F#代码执行顺序 [英] F# Code Execution Order
问题描述
另一个有关F#的菜鸟问题.
another noob question regarding F#.
如果我有以下代码...
If I have the following code...
let ExeC =
printfn "c"
3
let ExeB b =
printfn "b"
2
let ExeA =
printfn "a"
1
printfn "Example %d " ExeA
printfn "Example %d " (ExeB 1)
printfn "Example %d " ExeC
输出如下...
c
a
Example 1
b
Example 2
Example 3
在这里看起来不寻常的是代码的执行顺序.在上一个问题中,Brian提到了一些有关表达式的内容,我希望有人能对此做更多解释.似乎编译器似乎已经在智能地预执行一些事情来计算值...但我不知道吗?

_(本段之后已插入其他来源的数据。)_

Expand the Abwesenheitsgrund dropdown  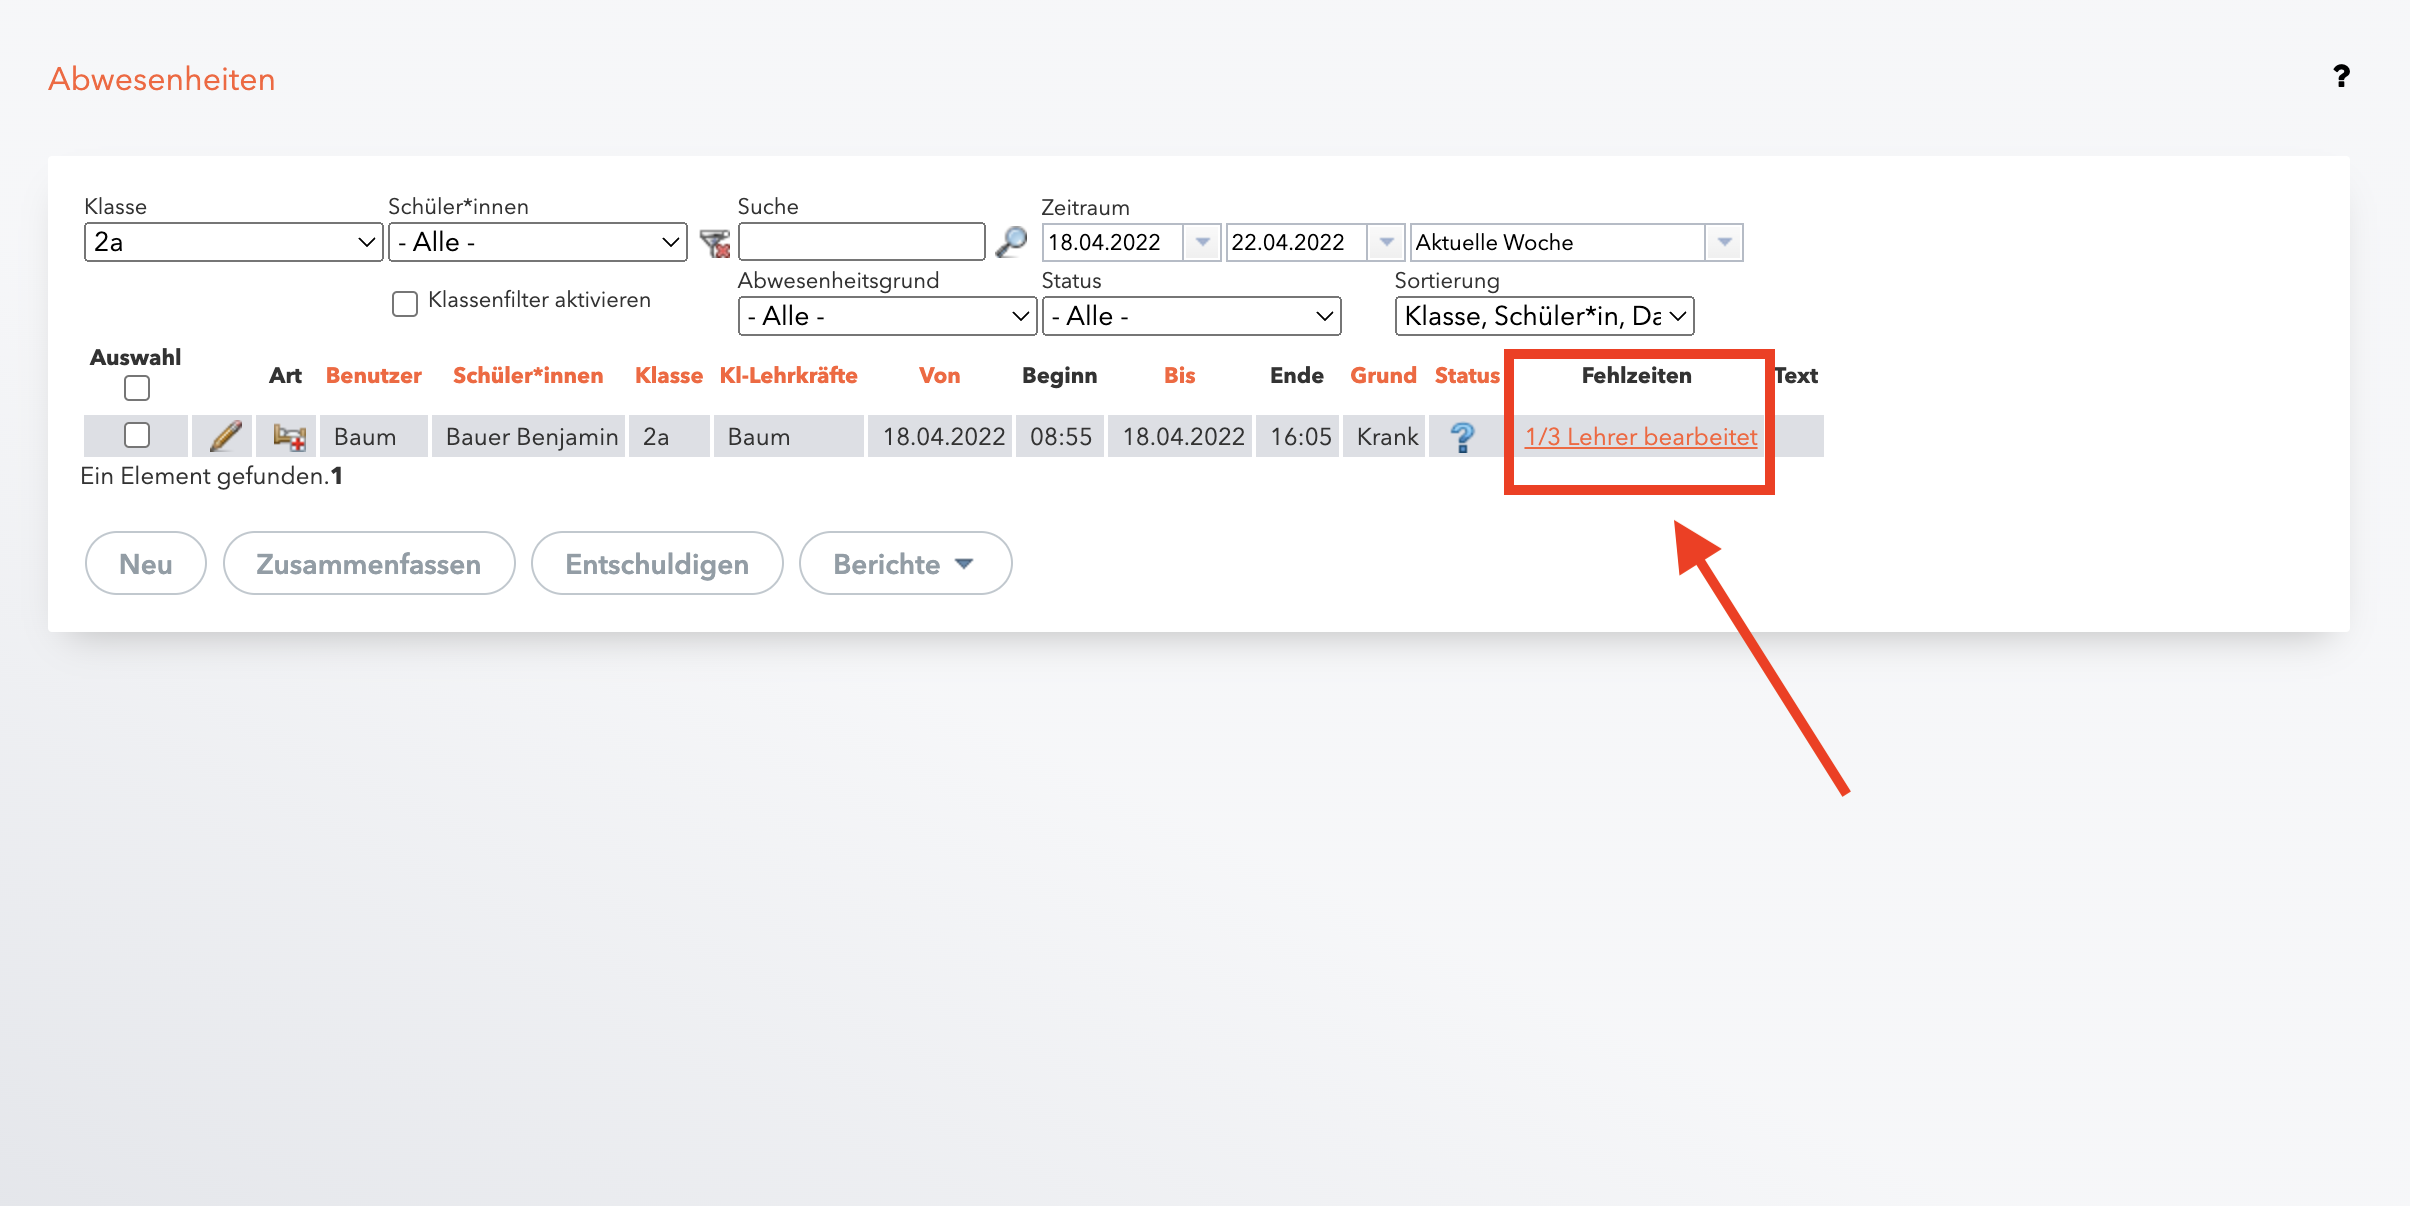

What seems unusual here is the order that the code is executing in. In a previous question Brian mentioned something about expressions, I was hoping someone could explain this a bit more. It almost seems like the compiler is intelligently pre-executing things to calculate values... but I don't know?
推荐答案
ExeA
和ExeC
不是函数,而是单个值.编译器确保值按照在源文件中声明的顺序进行初始化,所以这里发生的是:
ExeA
and ExeC
aren't functions, but single values. The compiler ensures that values initialise in the order in which they're declared in the source file, so what's happening here is:
-
ExeC
初始化 -
ExeA
初始化
使用 -
Example 1
-
ExeB
函数通常被称为
使用 -
Example 3
ExeA
的初始化值打印ExeC
的初始化值来打印ExeC
initialisesExeA
initialisesExample 1
is printed, usingExeA
's initialised value- The
ExeB
function is called as normal Example 3
is printed, usingExeC
's initialised value
如果您希望ExeA
和ExeC
真正懒惰(即控制它们的副作用何时发生),则可以将它们变成接受unit
的函数:
If you want ExeA
and ExeC
to be truly lazy -- that is, to control when their side effects run -- you could turn them into functions that accept unit
:
let ExeC () =
printfn "c"
3
let ExeB b =
printfn "b"
2
let ExeA () =
printfn "a"
1
printfn "Example %d " (ExeA ())
printfn "Example %d " (ExeB 1)
printfn "Example %d " (ExeC ())
这篇关于F#代码执行顺序的文章就介绍到这了,希望我们推荐的答案对大家有所帮助,也希望大家多多支持IT屋!